■ **TESTO DI PARTENZA**:
========================

Nel primo racconto, o Teòfilo, ho trattato di tutto quello che Gesù fece e insegnò dagli inizi fino al giorno in cui fu assunto in cielo, dopo aver dato disposizioni agli apostoli che si era scelti per mezzo dello Spirito Santo.

Egli si mostrò a essi vivo, dopo la sua passione, con molte prove, durante quaranta giorni, apparendo loro e parlando delle cose riguardanti il regno di Dio. Mentre si trovava a tavola con essi, ordinò loro di non allontanarsi da Gerusalemme, ma di attendere l’adempimento della promessa del Padre, «quella – disse – che voi avete udito da me: Giovanni battezzò con acqua, voi invece, tra non molti giorni, sarete battezzati in Spirito Santo».

Quelli dunque che erano con lui gli domandavano: «Signore, è questo il tempo nel quale ricostituirai il regno per Israele?». Ma egli rispose: «Non spetta a voi conoscere tempi o momenti che il Padre ha riservato al suo potere, ma riceverete la forza dallo Spirito Santo che scenderà su di voi, e di me sarete testimoni a Gerusalemme, in tutta la Giudea e la Samarìa e fino ai confini della terra».

Detto questo, mentre lo guardavano, fu elevato in alto e una nube lo sottrasse ai loro occhi. Essi stavano fissando il cielo mentre egli se ne andava, quand’ecco due uomini in bianche vesti si presentarono a loro e dissero: «Uomini di Galilea, perché state a guardare il cielo? Questo Gesù, che di mezzo a voi è stato assunto in cielo, verrà allo stesso modo in cui l’avete visto andare in cielo».

Salmo. (Salmo 46)

Rit: Ascende il Signore tra canti di gioia.

Popoli tutti, battete le mani!
Acclamate Dio con grida di gioia,
perché terribile è il Signore, l’Altissimo,
grande re su tutta la terra. R.

Ascende Dio tra le acclamazioni,
il Signore al suono di tromba.

========================

■ **DATI REGISTRATI**:
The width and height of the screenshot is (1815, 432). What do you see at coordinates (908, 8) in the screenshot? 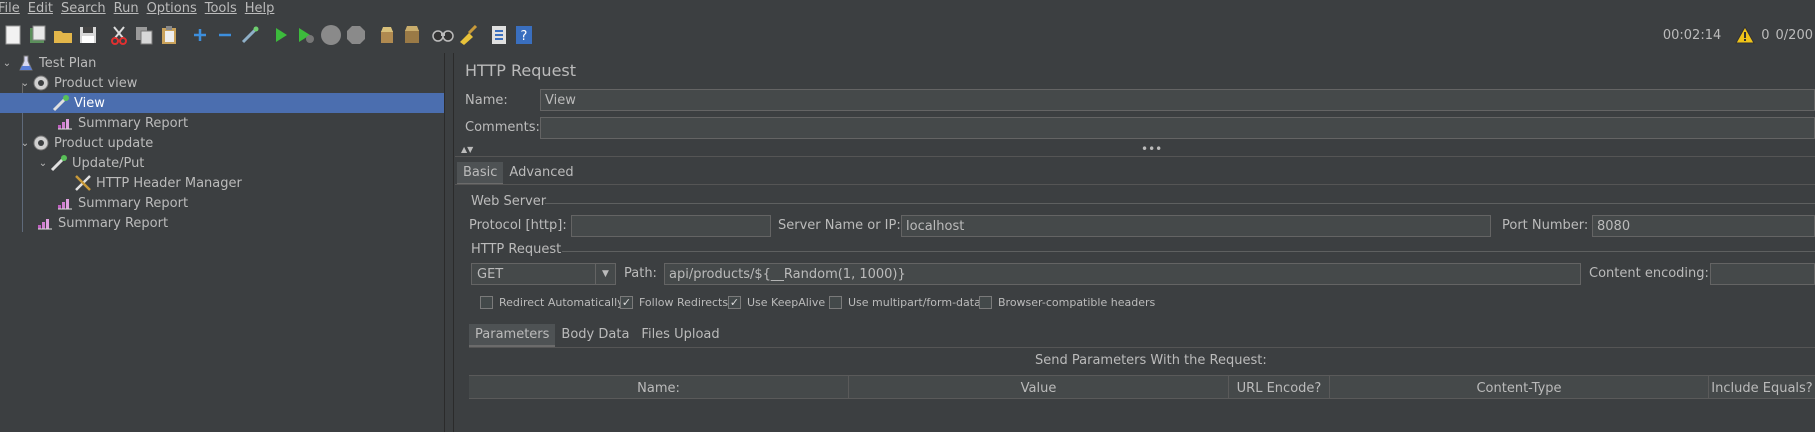
I see `menu-bar: File Edit Search Run Options Tools Help` at bounding box center [908, 8].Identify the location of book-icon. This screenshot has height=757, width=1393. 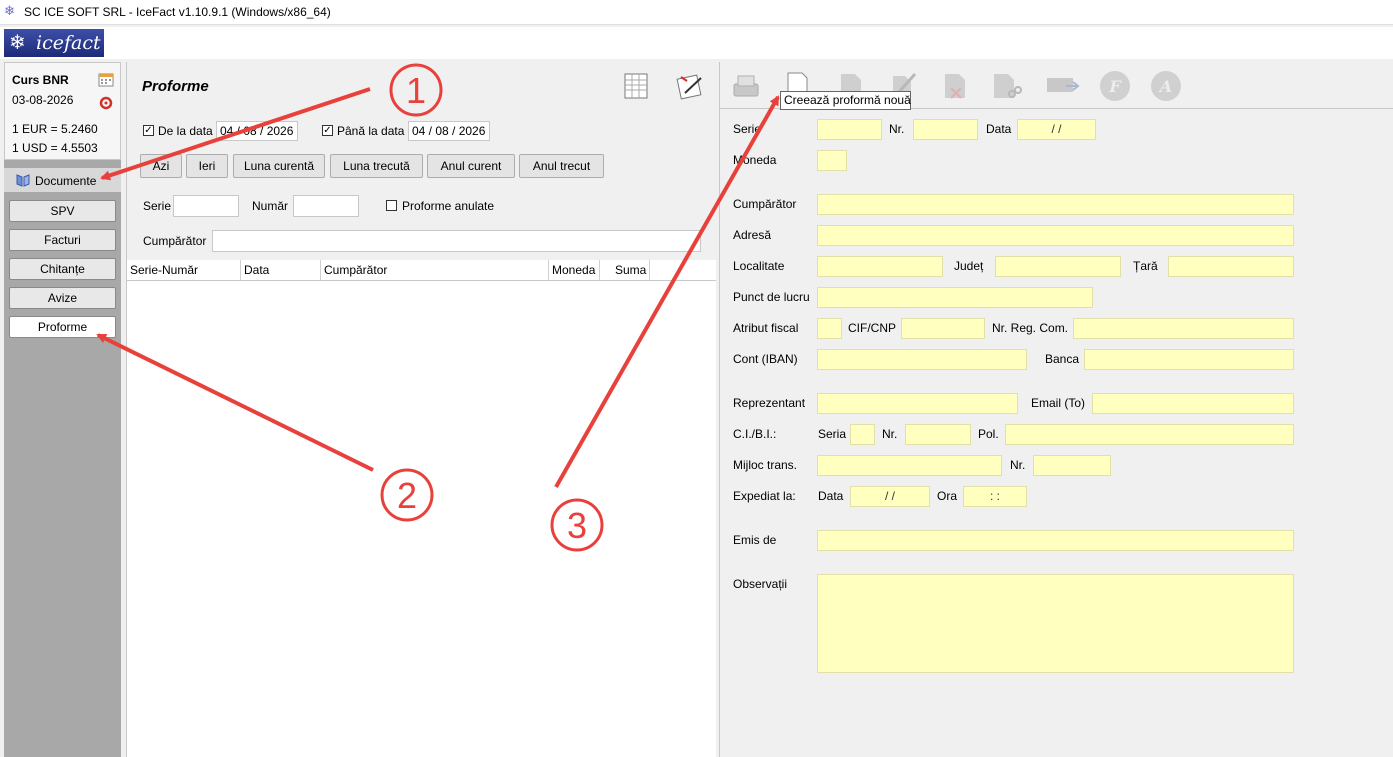
(23, 180).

========================

■ **ESERCIZI DA SVOLGERE**:
(a) Rispondi a queste domande sul testo dell'ascensione di Gesù:
(i) Per quanti giorni Gesù si mostrò vivo agli apostoli dopo la sua passione?
(ii) Da quale città ordinò loro di non allontanarsi?
(iii) Qual è il ritornello del salmo?
(b) Trascrivi dal testo dell'ascensione di Gesù il passo che comincia con «Detto questo, mentre» e termina con «canti di gioia.».

■ **RISPOSTE ATTESE**:
(a)
(i) Per quaranta giorni.
(ii) Da Gerusalemme.
(iii) «Ascende il Signore tra canti di gioia.»

(b)
Detto questo, mentre lo guardavano, fu elevato in alto e una nube lo sottrasse ai loro occhi. Essi stavano fissando il cielo mentre egli se ne andava, quand’ecco due uomini in bianche vesti si presentarono a loro e dissero: «Uomini di Galilea, perché state a guardare il cielo? Questo Gesù, che di mezzo a voi è stato assunto in cielo, verrà allo stesso modo in cui l’avete visto andare in cielo».

Salmo. (Salmo 46)

Rit: Ascende il Signore tra canti di gioia.